Mid-month is usually a pretty quiet time in a local art gallery. First Fridays crowds have long since returned home and the promise of free wine and cheese is a faint memory. But the downtown Charlottesville gallery scene isn’t dead between opening and closing receptions. Many would argue that this is the best time to enjoy an exhibit, when no one else is paying attention.
Absent the hordes, you can actually see the art on display. That’s the reason you went to the gallery in the first place, right? Well go ahead, get an eyeful. Having a gallery to yourself is an easily attainable luxury. It’s a unique privilege to have time and space to consider the way the art works together to form the exhibition experience as a whole. Most exhibits benefit from this extra reflection, but this is especially true for “Paper Works,” the current exhibition at Warm Springs Gallery.
Curated by gallery owner Barbara Buhr and her assistant, Elizabeth Flood, this exhibit brings together work by six women artists: Diane Ayott, Meredith Fife Day, Barbara Grossman, Sydney Licht, Marlene Rye and Eve Stockton. All are new to the gallery, and were hand-picked for their unique, well-matched work. Buhr considers herself an art dealer and curator, with more emphasis on the latter.
“Curating takes passion, curiosity and understanding,” she said. “Someone once told me that a good curator is like a good chef. They understand the community’s needs—and fulfill and challenge them. My goal is to make good art available to a wide audience, and to give exposure to undiscovered talent. In turn, collectors want artists who are pushing new ideas, the medium, forward.”

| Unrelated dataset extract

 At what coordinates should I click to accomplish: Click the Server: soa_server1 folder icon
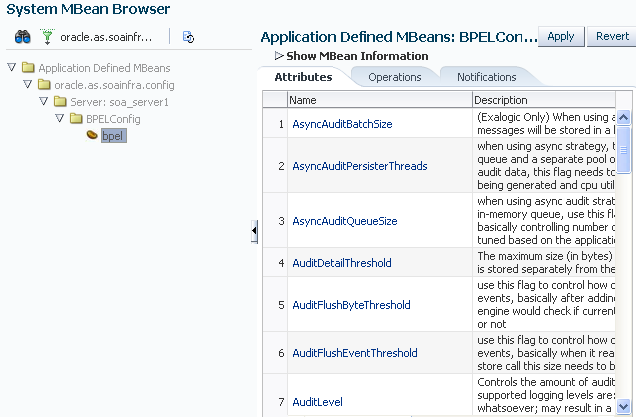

In curating “Paper Works” these factors were given due consideration, resulting in an exhibit that is aesthetically exciting for a casual viewer but also challenging and innovative for the avid collector. “We sought out these six artists specifically for their works on paper,” said Flood. “I found myself so drawn in by their vibrations of color, and the overall energy and movement of the work. The tension of pattern, color and shifting planes within the work really tie them together.”

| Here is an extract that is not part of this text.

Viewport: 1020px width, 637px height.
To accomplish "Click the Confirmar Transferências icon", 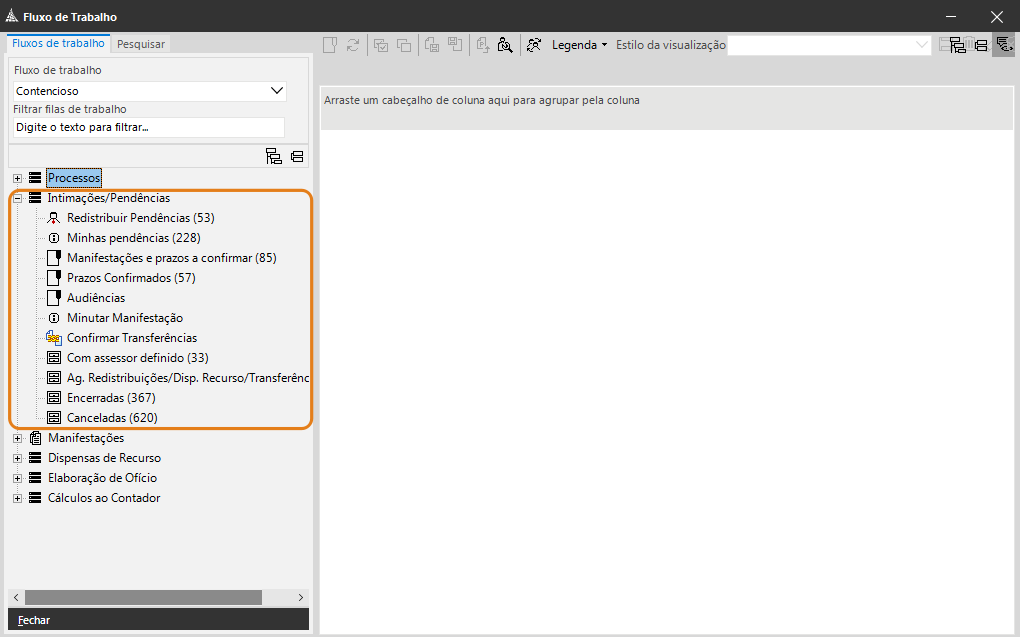I will [54, 338].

Indeed, when viewing the exhibit, one immediately notices the lyrical appeal of the ordinary butting up against the magic of the mundane. Each of the artists employs techniques that play with and within the confines of reality, simultaneously representing and challenging it through the use of color, texture and subject.

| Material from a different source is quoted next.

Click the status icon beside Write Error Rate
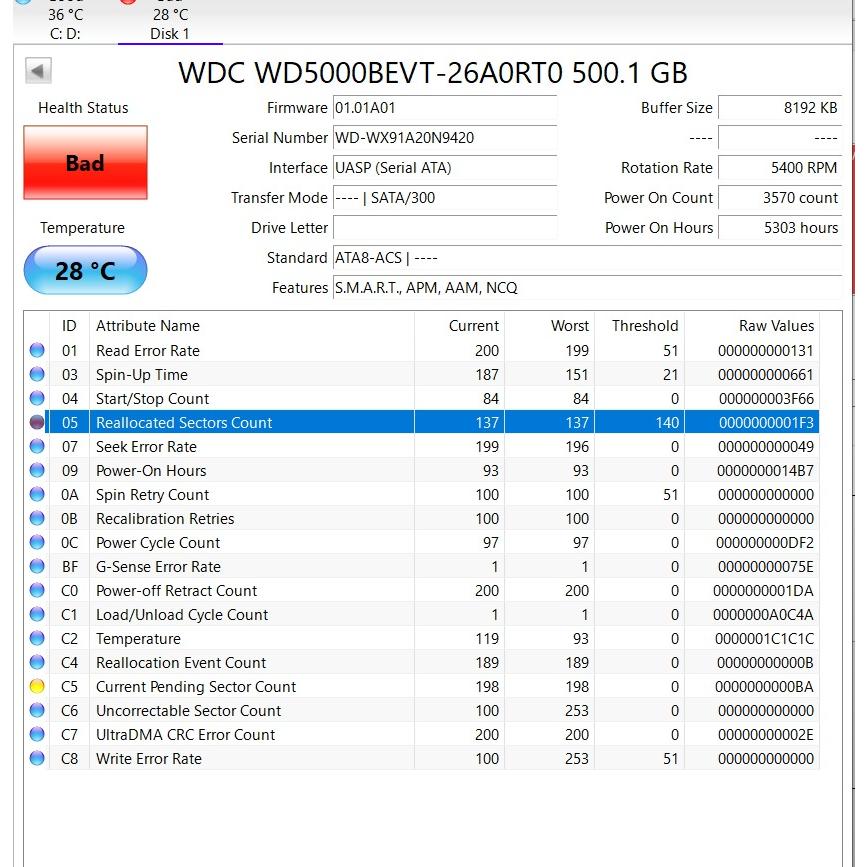 point(37,759)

For example, Stockton’s scientifically inspired woodcut prints embrace a playful approach towards biological representation. They also exemplify a variance and division within existence, using colors that suggest an augmented reality. “A close look at my imagery can reveal dichotomies such as order/chaos, microbial/monumental and familiar/otherworldly,” she said.
Day’s collage paintings also walk the line between two worlds—in this case the external experience of vision and the inner experience of memory. “Wallpapers run the aesthetic gamut—faux brick, athletic team emblems, stuffed teddy bears, you name it,” said Day. “Some, especially those based on historical designs and patterns such as calico, evoke a kind of visual poetry for me. Using these wallpapers is a nod to my inner life, and the memories through which it is filtered.”
Though all of the artists explore similar themes of tension caused by divisions within reality, their techniques are different enough that each visitor will find one artist whose work speaks to them more readily. For me, that is Marlene Rye. Her use of color in portraying seemingly traditional scenes of nature is arresting.
Rye isn’t bashful about this playfulness. “I work hard to create a visual tension,” she said. “The shapes, colors, forms and line push and pull against each other.” This tugging creates a very real sense of movement in each painting. Looking at her work, I come back time and time again to the bend of a certain sapling’s trunk in this painting, the sharp edge of a leaf in that one. Throughout, Rye uses a range of colors that is at once ethereal and yet familiar.
“I purposefully use a palette that is highly saturated so as to heighten the feeling of magic,” she said. “My colors are noticed in nature, but keyed up to be more extreme. The scale is intended to be ambiguous so as to invite the viewer to change sizes when looking at it, something I remember doing as a child when in the woods myself.”
While looking at these paintings head on, it’s easy to imagine walking through and under the graceful lines of their foliage. I get lost in childlike wonder. And it’s this immersive experience of art that only comes with the freedom to sit with an exhibit, to breathe it in, away from the distractions of a crowd.
“Paper Works” will remain on display at Warm Springs Gallery through the end of March.